◆ WHAT IS REQUIRED ◆
Once the line containing "[@immilandlaw] (259, 396)" is found, return it and every line that follows, up to and including the final line of the material, exactly as written.

◆ EXTRACTED RECORDS ◆
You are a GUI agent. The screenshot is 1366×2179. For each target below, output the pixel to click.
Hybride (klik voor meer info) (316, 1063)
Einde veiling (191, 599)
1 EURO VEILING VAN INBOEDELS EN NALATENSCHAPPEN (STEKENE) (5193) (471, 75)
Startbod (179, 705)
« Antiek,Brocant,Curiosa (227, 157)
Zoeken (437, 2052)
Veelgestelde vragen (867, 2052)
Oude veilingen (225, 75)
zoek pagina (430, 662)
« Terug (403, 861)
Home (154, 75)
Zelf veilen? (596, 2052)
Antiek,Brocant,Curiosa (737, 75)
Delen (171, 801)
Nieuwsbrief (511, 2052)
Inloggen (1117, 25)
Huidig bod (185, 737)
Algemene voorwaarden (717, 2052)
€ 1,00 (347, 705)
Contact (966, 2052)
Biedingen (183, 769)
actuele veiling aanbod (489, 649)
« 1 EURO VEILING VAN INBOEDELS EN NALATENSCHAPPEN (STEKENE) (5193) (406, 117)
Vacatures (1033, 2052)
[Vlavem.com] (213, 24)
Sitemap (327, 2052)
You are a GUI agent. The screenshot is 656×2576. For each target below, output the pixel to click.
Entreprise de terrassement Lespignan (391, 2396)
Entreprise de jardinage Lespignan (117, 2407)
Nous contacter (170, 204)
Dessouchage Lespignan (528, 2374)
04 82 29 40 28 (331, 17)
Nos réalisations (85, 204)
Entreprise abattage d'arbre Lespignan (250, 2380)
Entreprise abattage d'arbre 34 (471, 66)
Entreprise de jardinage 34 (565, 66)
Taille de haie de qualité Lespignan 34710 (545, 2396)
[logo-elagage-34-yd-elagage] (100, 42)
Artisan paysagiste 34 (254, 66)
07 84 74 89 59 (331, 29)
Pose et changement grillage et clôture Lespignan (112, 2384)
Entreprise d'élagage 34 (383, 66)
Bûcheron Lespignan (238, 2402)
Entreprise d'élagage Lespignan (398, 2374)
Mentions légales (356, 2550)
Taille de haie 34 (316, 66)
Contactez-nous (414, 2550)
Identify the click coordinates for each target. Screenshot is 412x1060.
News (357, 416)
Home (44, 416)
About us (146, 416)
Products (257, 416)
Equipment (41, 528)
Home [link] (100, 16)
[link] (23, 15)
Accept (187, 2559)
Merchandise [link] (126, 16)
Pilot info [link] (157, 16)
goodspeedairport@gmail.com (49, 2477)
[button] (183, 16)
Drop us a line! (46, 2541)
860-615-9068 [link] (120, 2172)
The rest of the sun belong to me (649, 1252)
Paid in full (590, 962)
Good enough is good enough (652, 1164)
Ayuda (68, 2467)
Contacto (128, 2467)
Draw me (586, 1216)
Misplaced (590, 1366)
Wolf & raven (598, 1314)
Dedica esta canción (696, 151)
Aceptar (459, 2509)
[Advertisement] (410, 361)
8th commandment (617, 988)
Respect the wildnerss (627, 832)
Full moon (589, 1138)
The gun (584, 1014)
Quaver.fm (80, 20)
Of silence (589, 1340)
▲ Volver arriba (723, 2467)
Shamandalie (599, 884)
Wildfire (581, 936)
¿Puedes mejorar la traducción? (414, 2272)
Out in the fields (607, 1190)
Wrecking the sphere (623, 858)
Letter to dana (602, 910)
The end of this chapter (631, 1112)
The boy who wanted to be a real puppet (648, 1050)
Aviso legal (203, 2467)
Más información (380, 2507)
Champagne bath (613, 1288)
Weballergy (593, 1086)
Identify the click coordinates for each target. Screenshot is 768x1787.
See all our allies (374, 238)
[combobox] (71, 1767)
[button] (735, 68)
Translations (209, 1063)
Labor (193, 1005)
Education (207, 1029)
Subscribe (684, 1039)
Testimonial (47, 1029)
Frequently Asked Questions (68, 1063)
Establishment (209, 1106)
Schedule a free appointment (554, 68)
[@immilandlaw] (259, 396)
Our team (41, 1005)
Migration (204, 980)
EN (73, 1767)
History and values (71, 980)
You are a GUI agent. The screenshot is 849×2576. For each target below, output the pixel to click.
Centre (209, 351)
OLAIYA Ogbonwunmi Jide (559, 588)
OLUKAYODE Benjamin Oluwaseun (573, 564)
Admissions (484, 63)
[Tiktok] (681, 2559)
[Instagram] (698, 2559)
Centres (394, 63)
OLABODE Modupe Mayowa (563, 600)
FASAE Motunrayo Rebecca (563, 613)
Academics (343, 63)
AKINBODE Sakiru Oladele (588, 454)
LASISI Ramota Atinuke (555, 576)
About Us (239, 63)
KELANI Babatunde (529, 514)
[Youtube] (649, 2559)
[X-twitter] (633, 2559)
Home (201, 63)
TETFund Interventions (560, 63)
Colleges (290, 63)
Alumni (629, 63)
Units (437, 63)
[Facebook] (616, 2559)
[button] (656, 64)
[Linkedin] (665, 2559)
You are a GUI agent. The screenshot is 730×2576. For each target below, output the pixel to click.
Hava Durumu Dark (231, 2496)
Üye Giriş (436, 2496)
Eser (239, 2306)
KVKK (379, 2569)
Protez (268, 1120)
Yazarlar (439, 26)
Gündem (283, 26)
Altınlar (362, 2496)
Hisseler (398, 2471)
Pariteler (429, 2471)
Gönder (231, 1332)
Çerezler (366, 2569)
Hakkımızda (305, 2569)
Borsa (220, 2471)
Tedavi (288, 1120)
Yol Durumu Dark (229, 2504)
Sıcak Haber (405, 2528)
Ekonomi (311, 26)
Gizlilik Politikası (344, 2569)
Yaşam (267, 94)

◆ TASK RESULT ◆
[@immilandlaw] (259, 396)
Our team (41, 1005)
Migration (204, 980)
EN (73, 1767)
History and values (71, 980)
You are a GUI agent. The screenshot is 849×2576. For each target below, output the pixel to click.
Centre (209, 351)
OLAIYA Ogbonwunmi Jide (559, 588)
OLUKAYODE Benjamin Oluwaseun (573, 564)
Admissions (484, 63)
[Tiktok] (681, 2559)
[Instagram] (698, 2559)
Centres (394, 63)
OLABODE Modupe Mayowa (563, 600)
FASAE Motunrayo Rebecca (563, 613)
Academics (343, 63)
AKINBODE Sakiru Oladele (588, 454)
LASISI Ramota Atinuke (555, 576)
About Us (239, 63)
KELANI Babatunde (529, 514)
[Youtube] (649, 2559)
[X-twitter] (633, 2559)
Home (201, 63)
TETFund Interventions (560, 63)
Colleges (290, 63)
Alumni (629, 63)
Units (437, 63)
[Facebook] (616, 2559)
[button] (656, 64)
[Linkedin] (665, 2559)
You are a GUI agent. The screenshot is 730×2576. For each target below, output the pixel to click.
Hava Durumu Dark (231, 2496)
Üye Giriş (436, 2496)
Eser (239, 2306)
KVKK (379, 2569)
Protez (268, 1120)
Yazarlar (439, 26)
Gündem (283, 26)
Altınlar (362, 2496)
Hisseler (398, 2471)
Pariteler (429, 2471)
Gönder (231, 1332)
Çerezler (366, 2569)
Hakkımızda (305, 2569)
Borsa (220, 2471)
Tedavi (288, 1120)
Yol Durumu Dark (229, 2504)
Sıcak Haber (405, 2528)
Ekonomi (311, 26)
Gizlilik Politikası (344, 2569)
Yaşam (267, 94)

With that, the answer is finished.